Best way to stop the scheduler when leaving bootloader to go to main application?

configMAXSYSCALLINTERRUPTPRIORITY is the highest logical priority that can use the API, so the highest priority that is masked by a critical section. If configLIBRARYMAXSYSCALLINTERRUPT_PRIORITY is 1 then a critical section will mask priority 1 interrupts, but not priority 0 interrupts. I think it might be impossible to mask priority 0 interrupts actually because writing 0 to BASEPRI enables all interrupts. The system clock has to have the lowest priority so it looks like 0xF0 is right for that here, and yes I think the same the BASEPRI of 0x10 should block that.

Best way to stop the scheduler when leaving bootloader to go to main application?

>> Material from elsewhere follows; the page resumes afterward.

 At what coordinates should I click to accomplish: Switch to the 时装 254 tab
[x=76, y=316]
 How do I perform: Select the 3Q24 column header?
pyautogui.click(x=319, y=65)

OK, thanks a lot MEdwards. It makes me wonder, then, why my original approach to vectoring from one app to another was crashing. In any case it seems like disabling the clock fixed that, but I wish I was clearer on what was going wrong without it. All I know is that I was getting a hard fault (bus) in the startup code of the new app. I have not tried that hard to debug it. It’s like the aftermath of a car crash. It’s possible I might be able to use the trace buffer features of the DLink Pro to try to see what actually happened.

Best way to stop the scheduler when leaving bootloader to go to main application?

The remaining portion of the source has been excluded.